Exercise a » Please copy the lines of the records from the one containing "Розсилка (1151, 1015)" through the one containing "Виробники (948, 975)", both included, without changing anything.

Page extract »

>>>

- The ferry from Praslin to La Digue cost 940Rs per person the equivalent of about £26 each. This seems expensive, but as Becca pointed out is less than a train ticket to London from our town of Biggleswade!
- The incredibly rare Seychelles Black Paradise Flycatcher
- Despite being the third biggest island in the Seychelles it has managed to maintain its relaxed, desert island appeal by restricting vehicles on the island and meaning most people get around by bicycle.
Where is it?
Right from booking our trip to Seychelles La Digue was on the list of places to visit. For a 32 year old I don’t exactly have the same tastes as most of my contemporaries, in fact I’m famous for it. I was wearing tank tops at least 20 years after they went out of fashion, Bob Dylan leads my most listened to list every year and of all the fitness hobbies I could pick I went for the ‘hard to make look cool’ world of cycling. So for me La Digue was like an island sent from heaven. Full of tank top wearing, Bob Dylan listening lycra clad cyclists. Well, I’ve stretched the truth a little but I was right on 1 out of 3.

<<<

Exercise b » Write the next part of the La Digue travel piece, starting after its last sentence.

[Entries from a dataset]
>>>

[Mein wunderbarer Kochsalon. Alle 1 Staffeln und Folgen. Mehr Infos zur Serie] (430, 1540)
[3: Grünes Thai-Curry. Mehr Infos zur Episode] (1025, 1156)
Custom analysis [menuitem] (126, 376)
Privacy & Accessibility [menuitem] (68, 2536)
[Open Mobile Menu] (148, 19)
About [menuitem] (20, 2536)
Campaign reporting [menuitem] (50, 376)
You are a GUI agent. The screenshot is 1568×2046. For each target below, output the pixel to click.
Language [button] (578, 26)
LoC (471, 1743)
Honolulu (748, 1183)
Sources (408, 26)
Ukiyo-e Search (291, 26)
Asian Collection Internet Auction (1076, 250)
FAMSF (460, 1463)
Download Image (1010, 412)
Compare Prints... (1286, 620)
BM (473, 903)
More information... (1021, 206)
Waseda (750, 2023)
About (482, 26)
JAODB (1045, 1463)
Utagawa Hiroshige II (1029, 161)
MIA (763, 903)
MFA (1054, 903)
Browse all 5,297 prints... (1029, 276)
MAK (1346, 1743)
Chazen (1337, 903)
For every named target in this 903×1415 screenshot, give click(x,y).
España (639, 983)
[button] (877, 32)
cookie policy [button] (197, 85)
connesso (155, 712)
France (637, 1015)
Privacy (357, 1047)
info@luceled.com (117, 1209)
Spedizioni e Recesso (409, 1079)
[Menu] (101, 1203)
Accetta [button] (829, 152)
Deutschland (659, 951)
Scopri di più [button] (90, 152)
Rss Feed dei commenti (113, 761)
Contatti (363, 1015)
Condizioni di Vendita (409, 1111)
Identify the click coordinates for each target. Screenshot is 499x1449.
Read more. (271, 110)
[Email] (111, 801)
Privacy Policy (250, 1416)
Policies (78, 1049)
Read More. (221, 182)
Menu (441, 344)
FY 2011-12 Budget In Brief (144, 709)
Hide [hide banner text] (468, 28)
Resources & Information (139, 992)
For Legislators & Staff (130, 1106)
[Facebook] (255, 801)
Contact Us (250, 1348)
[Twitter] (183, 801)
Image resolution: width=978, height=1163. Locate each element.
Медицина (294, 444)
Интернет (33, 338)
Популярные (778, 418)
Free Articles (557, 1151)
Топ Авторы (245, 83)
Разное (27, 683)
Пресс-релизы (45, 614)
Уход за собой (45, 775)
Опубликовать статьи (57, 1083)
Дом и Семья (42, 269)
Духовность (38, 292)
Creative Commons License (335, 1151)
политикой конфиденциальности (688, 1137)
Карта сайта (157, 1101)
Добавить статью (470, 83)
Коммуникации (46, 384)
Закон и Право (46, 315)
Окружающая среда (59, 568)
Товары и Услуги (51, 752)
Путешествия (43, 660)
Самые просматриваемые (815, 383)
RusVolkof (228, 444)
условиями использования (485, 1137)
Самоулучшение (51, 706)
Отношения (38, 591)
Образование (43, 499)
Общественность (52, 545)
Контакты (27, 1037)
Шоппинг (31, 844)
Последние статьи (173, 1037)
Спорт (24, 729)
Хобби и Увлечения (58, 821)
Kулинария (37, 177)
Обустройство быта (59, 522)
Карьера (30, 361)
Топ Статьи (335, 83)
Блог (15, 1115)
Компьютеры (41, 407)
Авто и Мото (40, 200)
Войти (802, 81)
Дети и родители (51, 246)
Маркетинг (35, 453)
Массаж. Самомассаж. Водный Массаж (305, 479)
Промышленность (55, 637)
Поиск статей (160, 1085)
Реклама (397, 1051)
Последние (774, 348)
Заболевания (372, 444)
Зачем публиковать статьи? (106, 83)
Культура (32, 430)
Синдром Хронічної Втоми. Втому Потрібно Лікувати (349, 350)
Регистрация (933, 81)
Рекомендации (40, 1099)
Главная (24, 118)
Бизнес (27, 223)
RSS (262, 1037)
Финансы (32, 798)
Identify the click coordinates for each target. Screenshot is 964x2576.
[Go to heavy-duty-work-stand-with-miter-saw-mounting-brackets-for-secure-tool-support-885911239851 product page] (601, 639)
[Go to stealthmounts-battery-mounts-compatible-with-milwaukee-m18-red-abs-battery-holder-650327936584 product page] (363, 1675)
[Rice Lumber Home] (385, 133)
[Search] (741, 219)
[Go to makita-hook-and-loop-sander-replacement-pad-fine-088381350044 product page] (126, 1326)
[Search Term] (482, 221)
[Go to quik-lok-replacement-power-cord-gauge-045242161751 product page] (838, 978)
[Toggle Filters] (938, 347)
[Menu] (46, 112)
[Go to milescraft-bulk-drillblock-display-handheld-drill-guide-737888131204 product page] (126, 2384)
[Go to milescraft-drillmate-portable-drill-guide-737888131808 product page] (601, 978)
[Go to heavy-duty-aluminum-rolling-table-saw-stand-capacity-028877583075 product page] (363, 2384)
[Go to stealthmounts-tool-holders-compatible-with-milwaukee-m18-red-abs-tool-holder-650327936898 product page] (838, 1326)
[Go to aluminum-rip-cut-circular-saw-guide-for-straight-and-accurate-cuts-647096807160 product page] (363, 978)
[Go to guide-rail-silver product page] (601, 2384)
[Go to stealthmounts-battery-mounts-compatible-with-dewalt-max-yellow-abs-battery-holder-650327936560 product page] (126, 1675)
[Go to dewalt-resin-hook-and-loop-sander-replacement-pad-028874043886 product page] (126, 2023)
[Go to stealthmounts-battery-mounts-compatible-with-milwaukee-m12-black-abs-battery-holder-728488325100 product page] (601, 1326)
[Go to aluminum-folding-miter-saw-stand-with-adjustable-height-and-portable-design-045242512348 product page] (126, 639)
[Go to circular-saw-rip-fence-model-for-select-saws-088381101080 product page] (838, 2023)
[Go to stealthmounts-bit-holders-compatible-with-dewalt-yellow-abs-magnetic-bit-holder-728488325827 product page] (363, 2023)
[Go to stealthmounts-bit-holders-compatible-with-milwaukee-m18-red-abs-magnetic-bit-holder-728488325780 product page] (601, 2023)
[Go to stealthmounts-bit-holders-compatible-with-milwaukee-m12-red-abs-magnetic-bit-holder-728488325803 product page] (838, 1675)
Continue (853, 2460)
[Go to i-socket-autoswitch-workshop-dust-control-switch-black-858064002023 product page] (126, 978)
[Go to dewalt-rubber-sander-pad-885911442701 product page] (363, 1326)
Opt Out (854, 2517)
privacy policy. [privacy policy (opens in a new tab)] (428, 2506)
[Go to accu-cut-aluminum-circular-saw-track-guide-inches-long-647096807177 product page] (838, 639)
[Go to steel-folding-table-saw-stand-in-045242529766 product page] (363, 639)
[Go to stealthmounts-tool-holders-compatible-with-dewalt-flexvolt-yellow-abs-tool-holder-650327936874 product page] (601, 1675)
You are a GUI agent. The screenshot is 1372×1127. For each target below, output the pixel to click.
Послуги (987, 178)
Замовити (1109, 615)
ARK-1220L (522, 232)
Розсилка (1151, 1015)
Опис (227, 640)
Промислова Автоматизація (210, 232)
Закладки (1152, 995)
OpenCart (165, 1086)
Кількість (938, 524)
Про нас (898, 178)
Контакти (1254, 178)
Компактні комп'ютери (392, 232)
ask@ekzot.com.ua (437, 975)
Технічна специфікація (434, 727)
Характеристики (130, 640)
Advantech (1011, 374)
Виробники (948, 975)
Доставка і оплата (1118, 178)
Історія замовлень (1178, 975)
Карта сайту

<<<

Final result a »
Розсилка (1151, 1015)
Опис (227, 640)
Промислова Автоматизація (210, 232)
Закладки (1152, 995)
OpenCart (165, 1086)
Кількість (938, 524)
Про нас (898, 178)
Контакти (1254, 178)
Компактні комп'ютери (392, 232)
ask@ekzot.com.ua (437, 975)
Технічна специфікація (434, 727)
Характеристики (130, 640)
Advantech (1011, 374)
Виробники (948, 975)

Final result b »
La Digue is famous for its lack of vehicles. It doesn’t seem to be some radical statement on global warming, more that they never really got round to it. They started with no cars and it was a bit of a hassle to bring them over so didn’t bother. This is a philosophy I like and one I’ve adopted widely thoughout my life. Forget about being an early adopter, sit back, wait and see, then make a call. Some people might say I’m not on trend, I prefer to think of it as being a pragmatic approach. Due to missing the trend on combustion engines the main form of transport on La Digue was bicycles. It’s like Cambridge but without the snooty, well-moneyed, faux erudites, well that and the fact thats it’s an island in the middle of the Indian Ocean, surrounded by picture perfect beaches, Listerine mint waters and containing a population of giant tortoises. Maybe the Cambridge comparison was a little narrow. They both have loads of bikes though, you get my point.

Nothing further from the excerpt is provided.